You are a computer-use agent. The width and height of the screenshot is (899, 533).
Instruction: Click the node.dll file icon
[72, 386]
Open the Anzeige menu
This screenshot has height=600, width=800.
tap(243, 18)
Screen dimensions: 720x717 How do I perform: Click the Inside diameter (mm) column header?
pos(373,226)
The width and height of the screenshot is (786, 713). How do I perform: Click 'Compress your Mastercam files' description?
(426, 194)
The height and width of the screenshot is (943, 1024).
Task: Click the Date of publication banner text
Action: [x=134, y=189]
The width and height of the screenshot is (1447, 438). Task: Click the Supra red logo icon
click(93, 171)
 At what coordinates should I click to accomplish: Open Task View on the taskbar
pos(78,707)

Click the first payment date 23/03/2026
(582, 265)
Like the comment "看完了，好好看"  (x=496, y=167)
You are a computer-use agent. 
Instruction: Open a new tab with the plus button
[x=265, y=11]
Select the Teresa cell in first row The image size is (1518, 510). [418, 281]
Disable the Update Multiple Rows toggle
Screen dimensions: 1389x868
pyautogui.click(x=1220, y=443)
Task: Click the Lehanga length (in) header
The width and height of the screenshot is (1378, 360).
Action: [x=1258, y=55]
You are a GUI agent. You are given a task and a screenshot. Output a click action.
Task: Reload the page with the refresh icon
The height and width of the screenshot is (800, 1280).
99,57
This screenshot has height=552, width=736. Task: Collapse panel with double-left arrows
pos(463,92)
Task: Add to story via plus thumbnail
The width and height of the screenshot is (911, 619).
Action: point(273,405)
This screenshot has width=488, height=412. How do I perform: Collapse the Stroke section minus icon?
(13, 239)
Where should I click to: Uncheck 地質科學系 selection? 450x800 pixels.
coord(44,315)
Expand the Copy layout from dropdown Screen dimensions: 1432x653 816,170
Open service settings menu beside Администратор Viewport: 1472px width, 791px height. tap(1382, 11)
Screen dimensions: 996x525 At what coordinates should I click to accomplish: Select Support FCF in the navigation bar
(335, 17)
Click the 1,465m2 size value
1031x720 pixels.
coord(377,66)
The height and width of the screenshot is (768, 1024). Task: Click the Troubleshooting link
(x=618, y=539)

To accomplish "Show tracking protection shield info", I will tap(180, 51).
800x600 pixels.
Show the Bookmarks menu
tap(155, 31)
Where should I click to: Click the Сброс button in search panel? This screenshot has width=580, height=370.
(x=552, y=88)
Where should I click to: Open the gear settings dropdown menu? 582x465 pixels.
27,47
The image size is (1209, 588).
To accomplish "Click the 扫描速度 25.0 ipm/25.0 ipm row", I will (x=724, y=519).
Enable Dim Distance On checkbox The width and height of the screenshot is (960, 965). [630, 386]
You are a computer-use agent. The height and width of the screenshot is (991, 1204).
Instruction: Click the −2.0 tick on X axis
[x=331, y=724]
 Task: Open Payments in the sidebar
* * * * * * *
# [Written problem]
Repeat the rows above verbatim, starting at the line that contains "Task: Add to story via plus thumbnail" and stopping after the line that contains "will tap(180, 51).".

# [Written reply]
Task: Add to story via plus thumbnail
The width and height of the screenshot is (911, 619).
Action: point(273,405)
This screenshot has width=488, height=412. How do I perform: Collapse the Stroke section minus icon?
(13, 239)
Where should I click to: Uncheck 地質科學系 selection? 450x800 pixels.
coord(44,315)
Expand the Copy layout from dropdown Screen dimensions: 1432x653 816,170
Open service settings menu beside Администратор Viewport: 1472px width, 791px height. tap(1382, 11)
Screen dimensions: 996x525 At what coordinates should I click to accomplish: Select Support FCF in the navigation bar
(335, 17)
Click the 1,465m2 size value
1031x720 pixels.
coord(377,66)
The height and width of the screenshot is (768, 1024). Task: Click the Troubleshooting link
(x=618, y=539)

To accomplish "Show tracking protection shield info", I will tap(180, 51).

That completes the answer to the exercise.